Mais fidèle à ses habitudes encore, Marker avait une fois de plus tout fait à l’envers. Dans Le Tombeau d’Alexandre, il avait choisi le début des années 90, âge du " nouvel ordre mondial " et du libéralisme triomphant, pour exhumer des images de parades tsaristes et en faire dériver l’avènement du socialisme : " Puisque le sport à la mode est de remonter le temps pour trouver des coupables de tant de crimes et tant de malheurs déversés en un siècle sur la Russie, je voudrais qu’on n’oublie pas, avant Staline, avant Lénine, ce gros type qui ordonnait aux pauvres de saluer les riches ". Il avait choisi le début des années 90, âge de l’informatique et du multimédia balbutiant, pour revenir sur l’expérience émouvante que fut la découverte du montage aux débuts du cinéma : " Alexandre, toi qui enregistrais des images, tu te souviens que tu avais pleuré en réalisant que deux images accolées l’une à l’autre pouvaient faire émerger un sens… ".
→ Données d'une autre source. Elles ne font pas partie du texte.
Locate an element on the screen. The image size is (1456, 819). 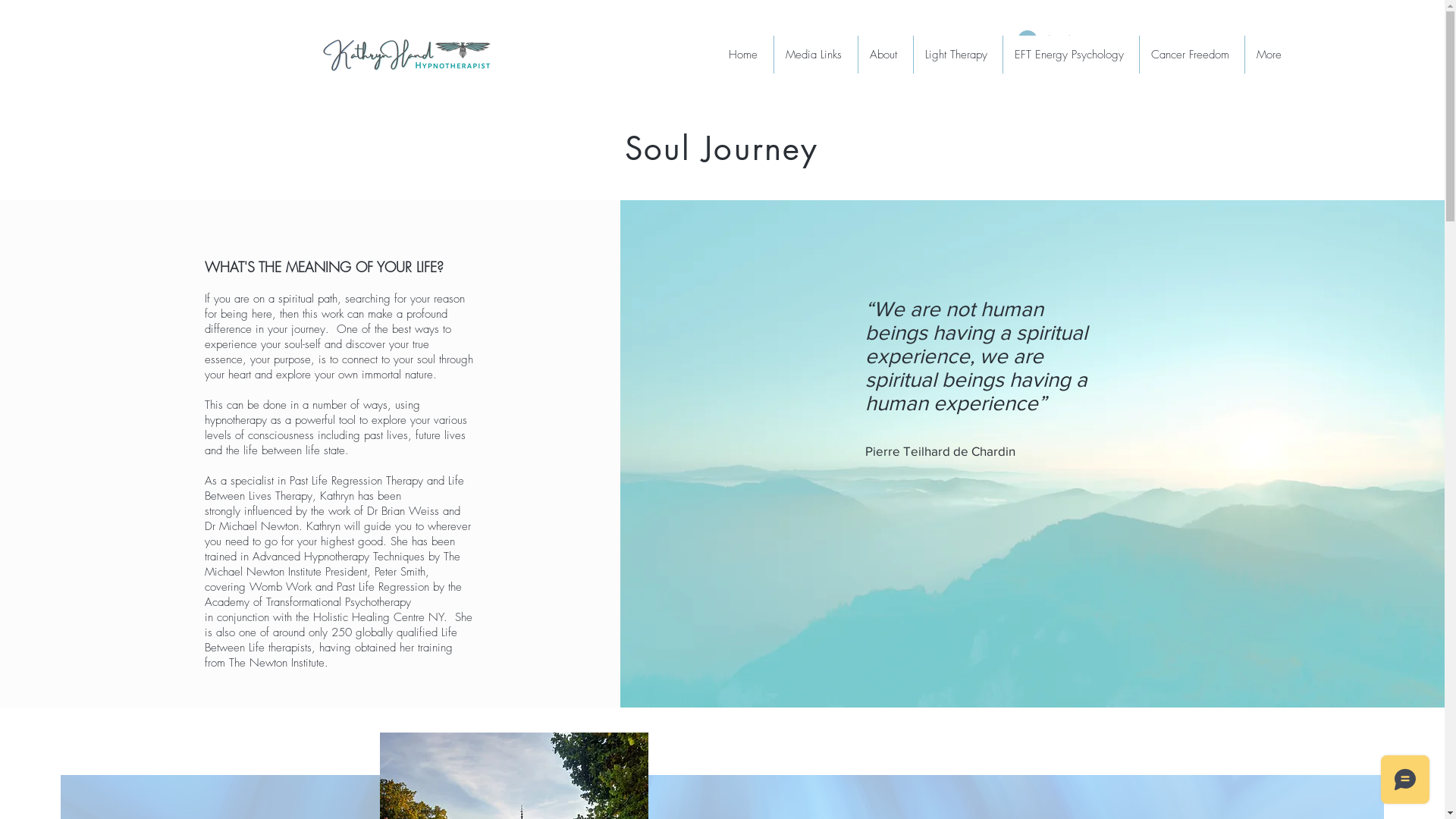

Ah ! Les vieilles marottes de Chris…. Quand la politique vient croiser l’art, et quand l’art vient croiser la politique… Comme d’habitude encore, on n’avait pas bien compris comment ces deux dimensions s’articulaient exactement l’une à l’autre. Peut-être, dès lors qu’il se mettait à penser ou à écrire, un auteur n’était-il jamais vraiment seul. Peut-être deux êtres humains accolés l’un à l’autre étaient-ils eux aussi susceptibles de faire émerger un sens. Chris., en tout cas, était avide de ces recompositions. C’est du moins ce qu’il racontait. Avec une caméra. Sous forme de lettres.

La Jetée (c) D.R.
Chris., en effet, avait compris très tôt qu’une caméra pouvait servir à écrire. A quoi pouvait-il servir d’autre, d’ailleurs, ce beau graveur d’images, pour un homme qui avait appris à lire dans les albums illustrés de son enfance ? Dès le début des années 1960, Chris. s’était mis au travail avec des " photos-romans ", montages de photos et de textes lus en voix off : La Jetée (1963) et plus tard, dans une moindre mesure, Si j’avais quatre dromadaires (1966). Puis, à travers films, installations vidéo-multiécrans et autres CD-rom, Chris. s’était peu à peu mué en " écrivain multimédia ". Cette dimension du grand œuvre markerien n’avait pas échappé à Guy Gauthier, auteur récent d’un livre éponyme(**) et présentateur, ce 9 décembre 2001, de la séance au Cinéma des cinéastes.

Qu’a pu dire Guy Gauthier, exégète pour un soir de cet ultime épître selon Saint-Chris. ? Guère davantage qu’il n’a pu exposer dans son ouvrage, au demeurant bel effort de recensement des sources d’inspiration et des idées qui ont un jour traversé le vieux sage Une série de remarques, de commentaires - le mot, dans le lexique de Marker, n’a rien de péjoratif : l’auteur avait intitulé ainsi les deux recueils de textes acompagnant en bande sonore nombre de ses films et parus au Seuil, respectivement, en 1961 et 1967. Mais rien de bien décisif pour nous aider à pénétrer plus avant ces images qui nous avaient parlé de manière à la fois si distante et pourtant si intîme. Juste une réflexion de synthèse, au dernier chapitre, sur " l’espace et le temps [rien que ça !] " chez Marker, " réconciliés dans un ’’présent de l’éternité’’ ".